Part of that is true but its no different from what I just said: sometimes you don't need all the VRAM nor bandwidth. The bottom line remains; if there is some content the core can easily crunch and the VRAM can't, you've got a badly balanced card, that could have done more with just $5-10,- spent on a few more chips. Be mindful of what you're defending here ;)

The other part is that having a tight VRAM capacity and bandwidth is the perfect way to force upgrades in a timely manner. Additionally, VRAM is actively used now to sell/not sell a card due to people using LLMs. That's why we're not seeing this segment move to 12GB. Its not because the cards can't use 12GB even for gaming. Its because there is a profit strategy behind this.

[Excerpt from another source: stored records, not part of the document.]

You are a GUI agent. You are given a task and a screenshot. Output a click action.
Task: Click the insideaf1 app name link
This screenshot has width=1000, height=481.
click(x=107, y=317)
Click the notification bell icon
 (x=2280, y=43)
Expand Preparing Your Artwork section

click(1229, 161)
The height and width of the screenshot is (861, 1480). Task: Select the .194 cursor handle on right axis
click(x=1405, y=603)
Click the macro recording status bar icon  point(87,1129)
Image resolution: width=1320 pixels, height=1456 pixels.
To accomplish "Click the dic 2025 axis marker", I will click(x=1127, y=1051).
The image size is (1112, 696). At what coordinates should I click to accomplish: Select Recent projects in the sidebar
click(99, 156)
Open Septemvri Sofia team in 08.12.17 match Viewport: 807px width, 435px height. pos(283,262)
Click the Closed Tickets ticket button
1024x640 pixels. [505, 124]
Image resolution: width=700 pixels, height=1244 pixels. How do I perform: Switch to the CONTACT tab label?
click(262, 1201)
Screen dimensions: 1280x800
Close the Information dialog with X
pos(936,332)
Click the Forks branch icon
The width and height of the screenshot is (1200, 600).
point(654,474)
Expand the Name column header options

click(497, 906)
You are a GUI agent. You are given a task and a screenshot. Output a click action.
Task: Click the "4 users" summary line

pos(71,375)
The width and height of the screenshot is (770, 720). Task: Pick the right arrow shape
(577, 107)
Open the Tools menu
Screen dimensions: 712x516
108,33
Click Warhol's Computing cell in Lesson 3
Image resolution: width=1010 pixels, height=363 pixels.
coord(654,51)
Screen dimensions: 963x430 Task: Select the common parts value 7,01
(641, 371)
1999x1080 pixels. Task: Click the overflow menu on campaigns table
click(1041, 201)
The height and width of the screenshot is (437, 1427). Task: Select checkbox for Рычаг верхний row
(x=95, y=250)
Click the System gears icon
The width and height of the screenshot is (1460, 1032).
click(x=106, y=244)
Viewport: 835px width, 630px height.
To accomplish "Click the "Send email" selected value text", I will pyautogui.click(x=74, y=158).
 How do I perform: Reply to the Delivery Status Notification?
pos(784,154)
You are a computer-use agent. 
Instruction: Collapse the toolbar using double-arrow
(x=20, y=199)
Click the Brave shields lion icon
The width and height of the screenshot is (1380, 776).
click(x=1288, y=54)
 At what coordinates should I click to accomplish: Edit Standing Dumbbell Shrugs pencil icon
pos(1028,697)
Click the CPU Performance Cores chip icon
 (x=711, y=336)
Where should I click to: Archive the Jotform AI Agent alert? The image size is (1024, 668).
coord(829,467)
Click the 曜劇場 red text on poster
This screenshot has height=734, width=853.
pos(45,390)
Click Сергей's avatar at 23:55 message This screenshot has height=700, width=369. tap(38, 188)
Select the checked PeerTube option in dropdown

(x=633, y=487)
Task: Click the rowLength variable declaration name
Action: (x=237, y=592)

AMD and Nvidia know that the x60 segment is for people with tighter budgets and clearly a shorter view on their future expenses. Its like buying shoes. You can buy plastic shoes for $10,- and replace them every few months because they've gone to shit, or you can spend $60,- and walk on them for years. Both allow you to walk on more than bare feet... but its likely the $60,- shoes also happen to be better for your feet and more comfy during all this time. GPUs are no different these days, since the x60 segment has begun stalling (Ampere onwards). Don't fool yourself. You're getting ever less GPU for your money, while the higher end propositions offer more in a relative sense. Its literally the worst possible time to buy these cards, and has been, for a while now.

Everything else is cognitive dissonance.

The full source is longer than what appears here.